* _Goal_: Rewrite the records below, changing every "GUI agent" to "interface assistant" and leaving everything else untouched.

* _Dataset excerpts_:
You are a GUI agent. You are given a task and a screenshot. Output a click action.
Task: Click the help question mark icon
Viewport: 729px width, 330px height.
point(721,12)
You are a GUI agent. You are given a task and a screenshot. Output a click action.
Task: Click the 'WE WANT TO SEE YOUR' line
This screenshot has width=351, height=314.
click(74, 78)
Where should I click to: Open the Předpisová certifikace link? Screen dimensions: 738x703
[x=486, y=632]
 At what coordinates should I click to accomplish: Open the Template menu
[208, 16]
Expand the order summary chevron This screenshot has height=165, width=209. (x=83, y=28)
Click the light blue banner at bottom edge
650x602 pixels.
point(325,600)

* _Complete answer_:
You are a interface assistant. You are given a task and a screenshot. Output a click action.
Task: Click the help question mark icon
Viewport: 729px width, 330px height.
point(721,12)
You are a interface assistant. You are given a task and a screenshot. Output a click action.
Task: Click the 'WE WANT TO SEE YOUR' line
This screenshot has width=351, height=314.
click(74, 78)
Where should I click to: Open the Předpisová certifikace link? Screen dimensions: 738x703
[x=486, y=632]
 At what coordinates should I click to accomplish: Open the Template menu
[208, 16]
Expand the order summary chevron This screenshot has height=165, width=209. (x=83, y=28)
Click the light blue banner at bottom edge
650x602 pixels.
point(325,600)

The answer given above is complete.